In 2008, he headed back to the Middle East, in Bahrain. “When we lived in the Middle East and then Bangkok, my wife Claire basically brought up Thomas on her own. In Bahrain, she got so frustrated looking for online information about parenting that she instead built her own website. She put up mumsinbahrain.net and before she knew it, it kind of exploded. People were writing to her, they wanted to advertise on her site and it had 50,000 members across the Gulf States. It was the most active website in the Middle East. It’s now being run by a partner in Bahrain but it became difficult with the unrest in the region, so it was being monitored like most sites by the government.”

In 2010, the Willats moved to Bangkok when Alex joined Dusit Thani and became the general manager. “When we were in Bangkok, Claire asked to edit a magazine called Expat Ladies with all kinds of parenting stuff, and so she launched two print editions and three online editions.”

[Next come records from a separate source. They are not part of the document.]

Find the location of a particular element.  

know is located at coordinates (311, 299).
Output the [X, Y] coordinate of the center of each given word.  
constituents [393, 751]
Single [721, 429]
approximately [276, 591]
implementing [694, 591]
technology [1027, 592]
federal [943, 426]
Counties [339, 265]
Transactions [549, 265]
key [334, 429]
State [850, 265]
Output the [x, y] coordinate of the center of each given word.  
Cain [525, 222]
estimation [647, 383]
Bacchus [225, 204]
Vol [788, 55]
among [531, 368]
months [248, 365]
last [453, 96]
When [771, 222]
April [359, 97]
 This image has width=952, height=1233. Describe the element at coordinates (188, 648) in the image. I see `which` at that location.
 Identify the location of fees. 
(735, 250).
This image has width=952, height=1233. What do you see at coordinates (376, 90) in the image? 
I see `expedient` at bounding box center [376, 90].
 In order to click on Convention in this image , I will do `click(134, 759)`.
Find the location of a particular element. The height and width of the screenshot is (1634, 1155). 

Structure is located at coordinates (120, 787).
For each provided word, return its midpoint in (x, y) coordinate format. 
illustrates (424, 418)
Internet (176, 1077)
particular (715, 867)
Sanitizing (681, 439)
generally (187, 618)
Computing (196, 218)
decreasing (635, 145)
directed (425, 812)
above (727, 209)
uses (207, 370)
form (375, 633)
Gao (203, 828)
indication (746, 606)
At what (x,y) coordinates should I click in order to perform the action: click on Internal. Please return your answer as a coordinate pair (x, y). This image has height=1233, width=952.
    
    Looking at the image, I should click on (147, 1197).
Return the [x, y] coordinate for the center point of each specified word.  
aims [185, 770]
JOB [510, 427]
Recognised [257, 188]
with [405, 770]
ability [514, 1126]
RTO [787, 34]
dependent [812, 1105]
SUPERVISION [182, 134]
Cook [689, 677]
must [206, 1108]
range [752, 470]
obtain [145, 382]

And now, Dusit Thani Manila, where the family is settling in nicely, he says. “I’ve got big plans for the hotel. We want to upgrade all our rooms and suites, our ballrooms and meeting rooms, our audio video facilities, strengthen our Italian restaurant Tosca, open an all-day dining concept restaurant…”

The list goes on.

Alex Willats has constantly surprised his staff since he arrived,  and it’s not farfetched that he would do the same for hotel guests with the new things he’s cooking up for Dusit Thani.

Why, there may even be a British film festival by the poolside with popcorn and barbecue!

And, yes, he is actually planning one.